[Opening Exercise passage section]
On an idle and drizzly morning in London, what better way to ward off the February blues than to wander off Kensington High Street into the nurturing warmth of the high-end food shop Whole Foods Market. Drawing in a lungful of fresh raspberry-meringue-basil-focaccia-scented air, I start on a quick turn of the aisles, marvelling with every step at their Émile Zola-esque displays of healthy splendour. Pride of these, or most arresting, is a retro coconut oil tower. Every single jar is screaming "buy me, eat me". But it's not just one display; each corner I turn around, there seems to be yet more coconut oil.

You don't have to find yourself in the environs of one of London's food meccas to witness the big sell of this fashionable ingredient. Visit Ocado, and it would seem that there are more brands of coconut oil on offer than the olive variety. In fact, go into any health food store, and you will be hard pushed to leave without being beckoned over by its waxy, lily-white finger. Because, apparently, it is very good for us, and not only can we cook with it, we can use it as a face cream, a hair conditioner, an eyelash extender and makeup remover. And, should we be in any doubt about its virtues, most jars state that they are "raw", "extra virgin" and "cold-pressed", and many are organic.

For the cook, it is easy to see its charms. Vegetables roast up a treat with delicately crisp edges, and stir-fries are altogether more exotic, infused with a pronounced and yet discreet scent of coconut. It gives new meaning to the expression "melts in the mouth", turning into a rich, limpid oil above 24C, so luscious that it reminds me of lard. Which is when I start to feel a slight sense of unease. Delving a little deeper, it would seem that its virginal appearance conceals a darker side.

Virgin coconut oil is proving to be an enigma. It contains more saturated fat than any other type, about 92 per cent compared to butter's 52 per cent (lard comes in at a modest 40 per cent). About 50 per cent of this is lauric acid, a medium-chain triglyceride or MCT that is known to raise HDL or "good" cholesterol. And this is where the battle lines are drawn.

There are those in the medical profession who refuse to support the product without long-term clinical trials examining its effect on heart health, and who maintain that anything that raises cholesterol is bad for you, period. So eating generous amounts of saturated fat can never be recommended.

Rapeseed oil is the colour of liquid sunshine (Alamy)

On the other hand, it is also widely being touted as having a high smoke point. (This is the temperature at which an oil breaks down into toxicological compounds, and damaging free radicals are released.) However, as Judy Ridgway, the olive oil expert, points out, "Virgin coconut oil is a really great product, but its smoke point is about 170C (compared to about 200C for olive oil). So it's not true to say that coconut oil has a high smoke point. Refined coconut oil has, virgin coconut hasn't."
[Closing Exercise passage section]
[Opening Dataset records section]
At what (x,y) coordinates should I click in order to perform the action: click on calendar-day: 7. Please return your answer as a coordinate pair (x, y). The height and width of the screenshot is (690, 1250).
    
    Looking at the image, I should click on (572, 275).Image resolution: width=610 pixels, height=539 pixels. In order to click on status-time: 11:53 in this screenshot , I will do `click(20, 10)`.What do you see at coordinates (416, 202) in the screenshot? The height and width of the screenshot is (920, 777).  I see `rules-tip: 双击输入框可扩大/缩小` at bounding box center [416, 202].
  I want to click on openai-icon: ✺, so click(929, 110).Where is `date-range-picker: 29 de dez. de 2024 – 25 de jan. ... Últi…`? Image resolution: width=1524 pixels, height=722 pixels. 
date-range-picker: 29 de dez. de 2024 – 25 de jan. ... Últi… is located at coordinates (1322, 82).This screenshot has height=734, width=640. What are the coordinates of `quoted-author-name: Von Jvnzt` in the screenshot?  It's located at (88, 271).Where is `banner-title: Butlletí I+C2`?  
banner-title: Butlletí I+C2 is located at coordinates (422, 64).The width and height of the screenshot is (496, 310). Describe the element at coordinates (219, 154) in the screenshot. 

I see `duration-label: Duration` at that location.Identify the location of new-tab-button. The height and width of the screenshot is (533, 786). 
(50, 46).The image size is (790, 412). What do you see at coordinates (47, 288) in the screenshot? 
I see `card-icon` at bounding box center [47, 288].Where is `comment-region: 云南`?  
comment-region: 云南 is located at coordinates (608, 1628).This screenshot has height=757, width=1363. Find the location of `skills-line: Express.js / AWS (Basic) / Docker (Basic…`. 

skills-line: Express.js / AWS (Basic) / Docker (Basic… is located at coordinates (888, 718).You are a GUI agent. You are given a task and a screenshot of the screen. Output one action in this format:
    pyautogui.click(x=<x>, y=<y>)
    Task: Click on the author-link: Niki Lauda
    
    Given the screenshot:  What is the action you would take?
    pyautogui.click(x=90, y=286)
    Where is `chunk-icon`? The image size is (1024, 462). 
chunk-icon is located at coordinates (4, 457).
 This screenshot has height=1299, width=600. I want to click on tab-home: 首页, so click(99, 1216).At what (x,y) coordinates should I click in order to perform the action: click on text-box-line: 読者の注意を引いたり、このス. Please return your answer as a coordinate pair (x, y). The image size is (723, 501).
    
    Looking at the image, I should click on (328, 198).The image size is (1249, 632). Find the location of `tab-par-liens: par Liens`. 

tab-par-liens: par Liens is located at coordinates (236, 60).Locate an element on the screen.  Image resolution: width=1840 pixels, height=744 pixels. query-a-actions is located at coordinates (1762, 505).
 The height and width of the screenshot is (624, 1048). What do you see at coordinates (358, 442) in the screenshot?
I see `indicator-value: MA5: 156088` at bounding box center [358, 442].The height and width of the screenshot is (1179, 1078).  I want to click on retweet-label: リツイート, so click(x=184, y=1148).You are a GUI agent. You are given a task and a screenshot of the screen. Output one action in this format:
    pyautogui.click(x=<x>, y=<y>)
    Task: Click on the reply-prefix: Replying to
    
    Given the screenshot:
[Closing Dataset records section]
Tasks to perform:
(a) Edit the coconut oil article from "You don't have" to "many are organic.", inclusive, with "face cream" changed to "moisturizer".
(b) Proceed with the coconut oil article, starting after its last sentence.
These records have no connection to the coconut oil article.

Results of the exercise:
(a)
You don't have to find yourself in the environs of one of London's food meccas to witness the big sell of this fashionable ingredient. Visit Ocado, and it would seem that there are more brands of coconut oil on offer than the olive variety. In fact, go into any health food store, and you will be hard pushed to leave without being beckoned over by its waxy, lily-white finger. Because, apparently, it is very good for us, and not only can we cook with it, we can use it as a moisturizer, a hair conditioner, an eyelash extender and makeup remover. And, should we be in any doubt about its virtues, most jars state that they are "raw", "extra virgin" and "cold-pressed", and many are organic.

(b)
So, were you to take a measured view, yes it is probably better for you than butter, but still something to eat in moderation, and not with the kind of abandon you might with extra virgin olive oil, which is an unsaturated fat. And also, you should be a bit careful about how you cook with it. In short, a lovely product but the health benefits are more testimonial than clinical.

On my next visit to Whole Foods, giving the coconut oil mountain a slightly wide berth and wistfully regretting that my kitchen won't be permanently scented with Bounty in future, out of the corner of my eye I spy their oil shelf. In particular, a bottle of rapeseed oil the colour of liquid sunshine, shyly hiding next to a team of "extra virgin olive oil" big hitters. If coconut oil is currently behaving like a glamour model in full view of the paparazzi, the new generation of rapeseed oils seem to be suffering from the opposite affliction by hiding their light under a bushel. No flies on this one, it only contains six per cent saturated fat, which is less than half that of olive oil, and more Omega 3, as well as having a higher smoke point of 238C.

It wasn't that long ago, maybe 10 years, that rapeseed oil, like coconut, meant refined. The fact that we have all been guzzling the stuff in the guise of vegetable oil for years is something that has passed many of us by. Why wouldn't it? That bottle in the cupboard has by design been chemically stripped of any character that might give the game away about its provenance. It might be soy, palm, sunflower or rapeseed. Heated and pressed to within a whisker of its pulp, every last drop of oil will have been extracted, regardless of the means – which invariably involves chemical solvents – and subsequently deodorised.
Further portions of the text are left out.